Come tutto attende d’essere guardato?>
Ma Bardotti e Iacopini fanno molto di più, che scrivere un libro di poesia. Danno voce a un’esperienza fondante, che è una sorta di redditio symboli: una restituzione per gratitudine di una grazia più alta che ne ha illuminato il tragitto e dato senso al passaggio nel mondo. E questa loro esperienza fonda nell’esicasmo, la pratica antica e sempre potente che ci giunge direttamente dai Padri della prima cristianità, mai attuale e forse necessaria come in questo nostro presente così caotico e disarticolante.
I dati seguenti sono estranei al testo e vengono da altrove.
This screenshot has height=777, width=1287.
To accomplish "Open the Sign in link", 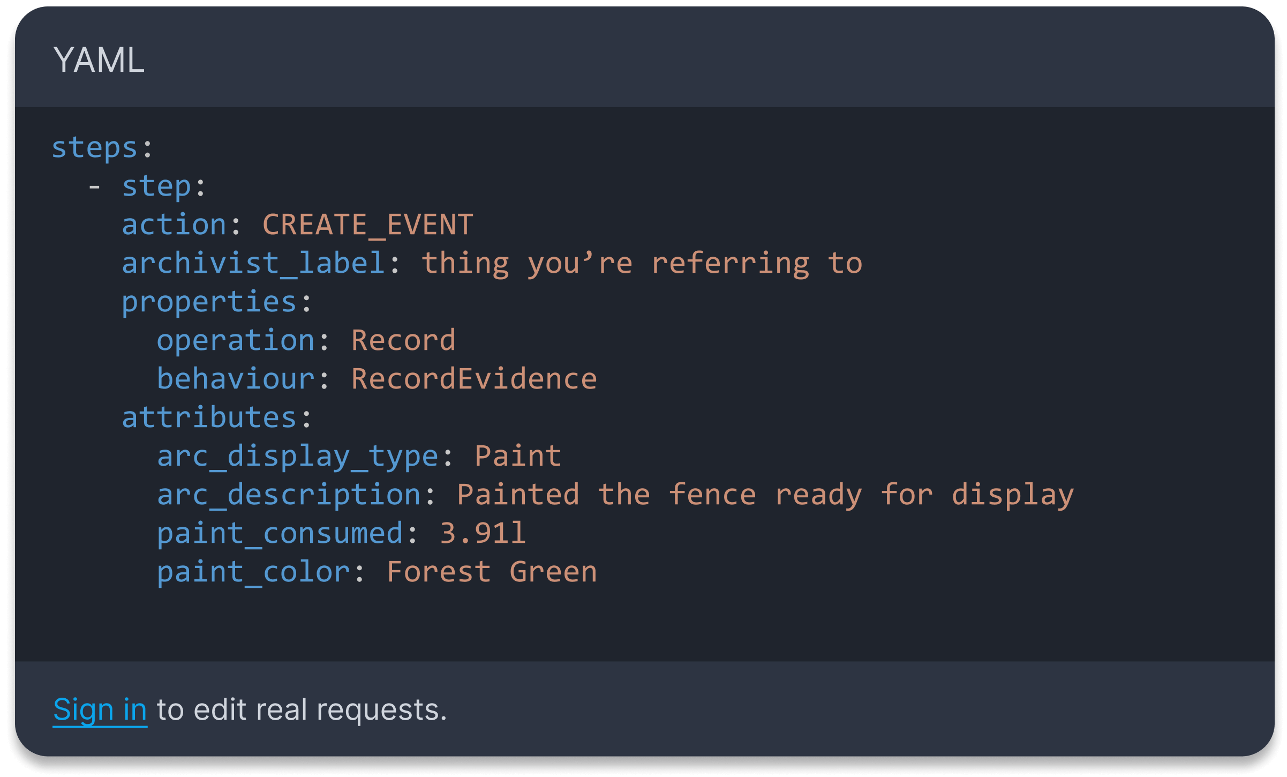I will point(100,710).
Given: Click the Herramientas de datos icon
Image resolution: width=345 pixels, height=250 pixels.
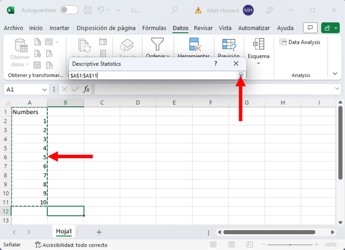Looking at the screenshot, I should (195, 45).
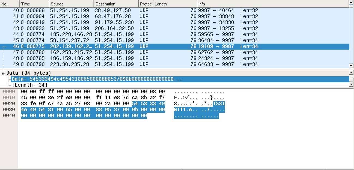354x170 pixels.
Task: Click packet list scrollbar down arrow
Action: tap(351, 66)

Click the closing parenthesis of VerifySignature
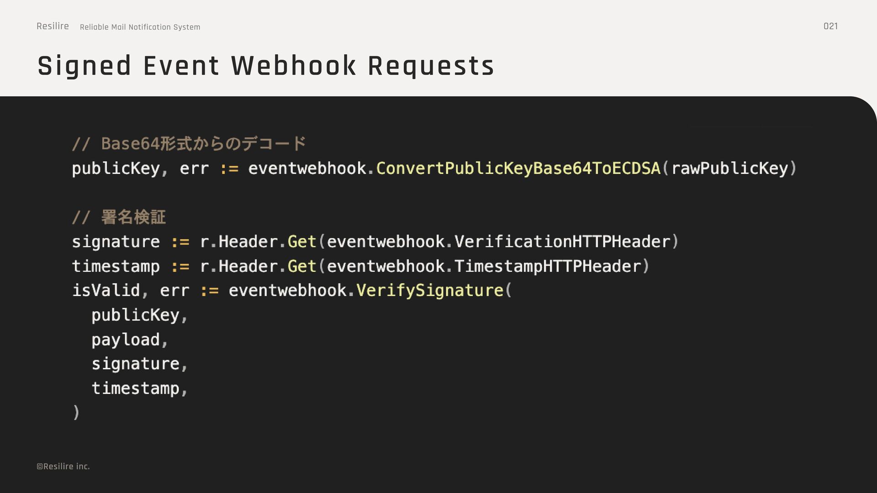point(76,412)
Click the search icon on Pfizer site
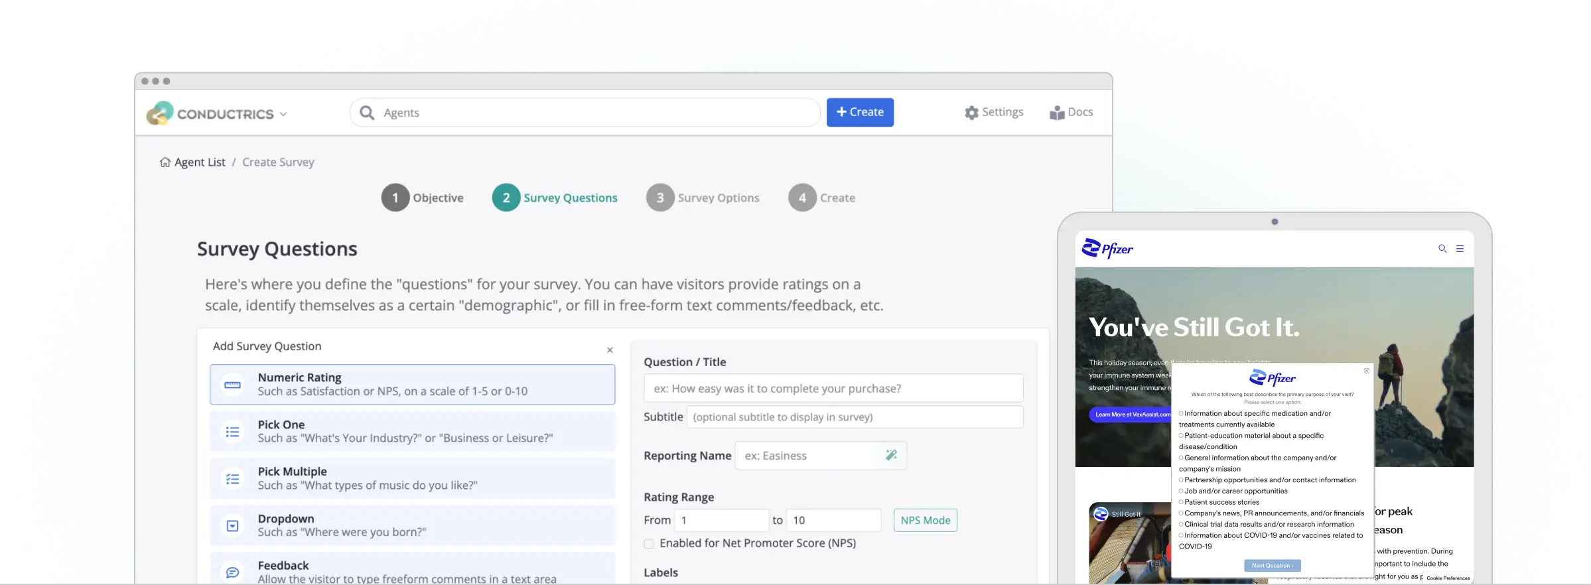The image size is (1591, 585). (1442, 249)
Dice una pagina emblematica:
<Ogni tanto, fra sordi e fra ciechi,
qualcuno piega le ginocchia, e si siede.
Appende la testa all’ultima stella
mani aperte sul grembo a ricevere grazie.
Chiude gli occhi e comincia a guardare.
Allora, è un istante, tutto piega a preghiera.
Da costellazione a costellazione vibrano voci.
Canta il vento, fra i rami degli alberi,
l’antica canzone.
E germogliano spighe
maturano bacche e semi di lino
la terra abbonda di frutti.
La nostra terra, la nostra umanità. Tutto
ciò che siamo, anche la pienezza tenerissima
del nostro limite. La terra abbonda di frutti:
frutti di vita nuova, inedita, insospettata.
Da questa nostra terra fiorisce la chiarità.